I turned on the 'net a few days ago to learn that, down in the States, some shopper went berserk and sprayed her peers with pepper spray--all in order to be first at a pallet of discounted e-goods. What kind of a person does this?

It's times like this when I remember my stint of working in retail. I did this for a decade one year, the time served stretched tenfold by the neuroses of the public. I was a $6 an hour clerk working for someone who still believed in the class system, trying to work the till with a cheery smile. The customers, for their part, had just realized that the Kincaid-painted, Matha Stewart world of Christmas perfection had once again somehow fallen beyond their grasp. ("I needed only 3 more transparent blue bulbs to fill that string on my eaves...and all they had left was SOLID blue. Can you believe it? Christmas is ruined!")

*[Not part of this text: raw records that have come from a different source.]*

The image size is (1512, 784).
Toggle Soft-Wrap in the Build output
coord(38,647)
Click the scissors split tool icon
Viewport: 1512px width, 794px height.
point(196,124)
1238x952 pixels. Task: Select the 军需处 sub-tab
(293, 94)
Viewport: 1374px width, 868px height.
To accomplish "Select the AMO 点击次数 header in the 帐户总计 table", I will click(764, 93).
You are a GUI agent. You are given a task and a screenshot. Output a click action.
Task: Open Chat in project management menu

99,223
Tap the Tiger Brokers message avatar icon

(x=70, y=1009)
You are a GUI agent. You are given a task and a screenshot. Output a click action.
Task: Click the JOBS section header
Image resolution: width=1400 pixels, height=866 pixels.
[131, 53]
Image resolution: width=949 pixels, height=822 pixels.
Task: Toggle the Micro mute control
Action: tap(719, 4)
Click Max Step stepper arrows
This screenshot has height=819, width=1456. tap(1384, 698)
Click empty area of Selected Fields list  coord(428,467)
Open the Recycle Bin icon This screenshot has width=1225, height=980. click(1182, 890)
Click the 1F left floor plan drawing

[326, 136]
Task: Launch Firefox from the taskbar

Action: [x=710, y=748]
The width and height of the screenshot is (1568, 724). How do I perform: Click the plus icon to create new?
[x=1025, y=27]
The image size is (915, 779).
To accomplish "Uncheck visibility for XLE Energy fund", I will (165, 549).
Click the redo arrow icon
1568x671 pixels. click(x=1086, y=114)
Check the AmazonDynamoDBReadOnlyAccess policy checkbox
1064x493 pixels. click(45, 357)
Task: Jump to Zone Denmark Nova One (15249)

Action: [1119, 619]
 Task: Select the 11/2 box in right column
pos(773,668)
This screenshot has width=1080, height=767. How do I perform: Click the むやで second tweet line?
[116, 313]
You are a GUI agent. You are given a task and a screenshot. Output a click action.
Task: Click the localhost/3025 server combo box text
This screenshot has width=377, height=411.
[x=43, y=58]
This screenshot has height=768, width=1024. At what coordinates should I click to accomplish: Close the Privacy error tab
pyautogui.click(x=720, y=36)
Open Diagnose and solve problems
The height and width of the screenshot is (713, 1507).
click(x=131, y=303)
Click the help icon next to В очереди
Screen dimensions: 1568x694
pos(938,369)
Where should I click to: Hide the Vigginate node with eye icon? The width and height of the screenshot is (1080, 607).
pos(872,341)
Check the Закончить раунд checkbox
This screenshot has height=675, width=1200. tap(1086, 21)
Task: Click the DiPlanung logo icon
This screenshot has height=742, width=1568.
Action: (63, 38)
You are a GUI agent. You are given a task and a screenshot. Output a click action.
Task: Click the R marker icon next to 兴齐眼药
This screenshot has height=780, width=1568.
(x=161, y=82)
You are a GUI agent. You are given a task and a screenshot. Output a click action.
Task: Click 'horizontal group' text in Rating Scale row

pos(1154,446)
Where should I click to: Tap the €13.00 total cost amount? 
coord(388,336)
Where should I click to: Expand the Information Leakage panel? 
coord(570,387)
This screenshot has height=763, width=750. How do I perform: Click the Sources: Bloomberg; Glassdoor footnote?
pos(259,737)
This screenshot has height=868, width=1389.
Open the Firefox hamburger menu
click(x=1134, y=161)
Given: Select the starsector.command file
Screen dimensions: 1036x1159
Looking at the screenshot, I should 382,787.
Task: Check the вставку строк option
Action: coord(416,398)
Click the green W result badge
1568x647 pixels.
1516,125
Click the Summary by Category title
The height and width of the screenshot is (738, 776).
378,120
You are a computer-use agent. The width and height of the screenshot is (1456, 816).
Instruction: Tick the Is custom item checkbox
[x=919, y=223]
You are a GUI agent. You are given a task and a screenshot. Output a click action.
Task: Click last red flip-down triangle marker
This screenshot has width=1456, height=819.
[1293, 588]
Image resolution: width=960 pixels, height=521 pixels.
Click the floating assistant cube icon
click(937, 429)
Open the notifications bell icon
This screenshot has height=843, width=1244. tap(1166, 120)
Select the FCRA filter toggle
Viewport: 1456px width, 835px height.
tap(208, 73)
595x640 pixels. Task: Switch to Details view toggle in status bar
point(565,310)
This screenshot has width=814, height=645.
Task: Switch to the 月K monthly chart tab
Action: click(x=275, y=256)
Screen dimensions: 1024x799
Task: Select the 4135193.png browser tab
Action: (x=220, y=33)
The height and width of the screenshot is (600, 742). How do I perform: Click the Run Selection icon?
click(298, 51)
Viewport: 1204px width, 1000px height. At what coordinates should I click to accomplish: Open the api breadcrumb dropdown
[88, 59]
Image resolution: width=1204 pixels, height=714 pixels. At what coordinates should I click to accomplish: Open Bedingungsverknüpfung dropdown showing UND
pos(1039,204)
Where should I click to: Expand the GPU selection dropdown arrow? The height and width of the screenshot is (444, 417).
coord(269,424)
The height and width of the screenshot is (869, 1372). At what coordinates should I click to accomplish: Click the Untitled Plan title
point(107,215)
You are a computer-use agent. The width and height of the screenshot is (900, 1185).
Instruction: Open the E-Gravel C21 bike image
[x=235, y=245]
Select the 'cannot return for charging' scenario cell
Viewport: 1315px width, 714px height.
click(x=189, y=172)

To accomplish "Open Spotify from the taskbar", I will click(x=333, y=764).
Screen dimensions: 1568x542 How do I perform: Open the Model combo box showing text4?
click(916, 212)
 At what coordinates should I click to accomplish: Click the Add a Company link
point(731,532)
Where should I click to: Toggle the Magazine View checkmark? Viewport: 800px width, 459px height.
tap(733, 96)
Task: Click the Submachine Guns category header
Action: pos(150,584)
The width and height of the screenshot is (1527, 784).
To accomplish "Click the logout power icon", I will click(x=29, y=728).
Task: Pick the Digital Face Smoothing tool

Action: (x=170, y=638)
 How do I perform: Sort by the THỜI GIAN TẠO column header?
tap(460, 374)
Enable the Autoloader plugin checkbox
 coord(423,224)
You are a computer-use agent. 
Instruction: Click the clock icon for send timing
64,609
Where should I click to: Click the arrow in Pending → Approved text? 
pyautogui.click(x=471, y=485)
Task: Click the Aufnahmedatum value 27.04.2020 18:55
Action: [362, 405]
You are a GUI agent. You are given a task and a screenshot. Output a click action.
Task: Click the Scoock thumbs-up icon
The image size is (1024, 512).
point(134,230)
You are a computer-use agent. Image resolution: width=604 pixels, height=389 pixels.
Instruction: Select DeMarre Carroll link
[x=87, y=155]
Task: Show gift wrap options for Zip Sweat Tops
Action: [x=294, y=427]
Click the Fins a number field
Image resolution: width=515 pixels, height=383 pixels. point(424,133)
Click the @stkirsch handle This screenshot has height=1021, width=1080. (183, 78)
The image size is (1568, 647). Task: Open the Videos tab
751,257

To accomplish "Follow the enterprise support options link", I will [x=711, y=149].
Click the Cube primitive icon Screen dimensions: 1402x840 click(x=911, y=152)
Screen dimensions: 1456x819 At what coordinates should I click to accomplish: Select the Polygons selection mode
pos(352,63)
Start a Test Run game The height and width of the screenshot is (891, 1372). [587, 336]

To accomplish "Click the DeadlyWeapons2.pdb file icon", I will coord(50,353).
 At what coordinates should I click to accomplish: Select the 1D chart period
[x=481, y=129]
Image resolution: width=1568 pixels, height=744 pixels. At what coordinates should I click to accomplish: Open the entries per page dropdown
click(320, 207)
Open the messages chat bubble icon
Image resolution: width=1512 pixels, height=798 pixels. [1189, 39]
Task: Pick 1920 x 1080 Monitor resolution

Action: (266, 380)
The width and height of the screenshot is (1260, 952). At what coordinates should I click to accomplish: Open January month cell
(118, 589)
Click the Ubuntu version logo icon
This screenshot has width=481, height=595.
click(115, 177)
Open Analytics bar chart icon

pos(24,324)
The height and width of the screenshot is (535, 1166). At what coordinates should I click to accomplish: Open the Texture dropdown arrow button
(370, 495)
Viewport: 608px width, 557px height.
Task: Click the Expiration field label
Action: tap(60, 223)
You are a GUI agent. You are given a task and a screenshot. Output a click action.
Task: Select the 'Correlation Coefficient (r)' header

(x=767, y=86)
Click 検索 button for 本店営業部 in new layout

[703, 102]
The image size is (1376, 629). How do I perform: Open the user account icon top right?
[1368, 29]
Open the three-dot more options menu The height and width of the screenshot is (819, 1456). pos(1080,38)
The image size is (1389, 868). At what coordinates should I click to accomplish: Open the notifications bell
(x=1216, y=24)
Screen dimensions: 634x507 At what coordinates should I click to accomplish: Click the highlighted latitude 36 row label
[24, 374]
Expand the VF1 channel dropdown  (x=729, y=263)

They responded as only an affluent, Christmas-crazed culture might: they decided that the holidays were a sham, the most horrible time of the year, and that it was All The Direct Fault of the Evil, Minimum-Waged Clerk Behind the Till. The resulting bitchy snarling and downright meanness that resulted was at once both sad and amusing.

I confess, I had fun with it, by turning the whole affair into a bizarre social experiment. Depending on my mood, I began to offer my services in one of two different modes: 1) Pleasant and friendly but kind of pokey, deliberate and slow, or 2) Pleasant and friendly but super fast and efficient. Predictably, the result of mode 1 was a long line of Christmas shoppers that didn't move so fast. Just as predicably, Mode 2 resulted in a much shorter queue with smaller waiting times.

Not surprisingly, the public's reaction to these two styles of service was very different indeed. What WAS surprising was what those reactions were:

Mode 1 customers, who got the slower, friendly service, showed signs of calming down. Even the grumpier ones seemed a little better when I got to them, even as I took my time ringing them up, as long as I continued to serve them politely. Mode 2 customers, on the other hand--the ones who got the fast and efficient, yet still-friendly service? Those poor souls lost their minds.

At first I thought I was imagining it, but the weight of evidence grew. I went faster and faster, still giving the same polite, friendly service. The line grew shorter, waiting times dropped...and those served grew angrier and angrier. By the time my assistant and I reached the maximum speed the computerized till could handle, customers were actually wiggling their fingers at the printer, tearing their almost-finished receipts right out of it in a rage, then storming out the door. Some, during their abbreviated wait, actually pulled out their mobiles to complain to absent companions about the ''excruciatingly slow'' pace of clerks who obviously wanted to wreck their day. At least they tried to; by the time they'd started their rant, it was their turn at the checkout. This only seemed to enrage them more.

Then we'd drop once more to the pace of a snail--and the smiles would return.

I took away from this experience a trio of different things, one negative and two constructive. First, I learned that most people in the world are nuts, completely and utterly bonkers. But I also learned, at this time of year, to recognize in myself the signs of holiday stress. When that panic rises within me, that feeling of needing to get it ALL done, I simply remind myself that I don't. Forgot to stock up on eggnog? A glass of juice will do. Christmas light display a tad less spectacular than last year's? The neighbours will get over it. Kids (or yourself) miss A Charlie Brown Christmas? It's on now on three other channels. I've proved it to myself time and again: if I just let the holidays flow on their own, not forcing anything in at all, I'll discover later that our flawed, incomplete Christmas was the best we've had so far.

Lastly, I've learned just a bit to be kind. I know what the clerks in the stores are going through. Even if they seem grumpy themselves, I know they have their reasons. If I'm kind to them anyway, they just might respond to me the same.

And that's what Christmas is all about, Charlie Brown.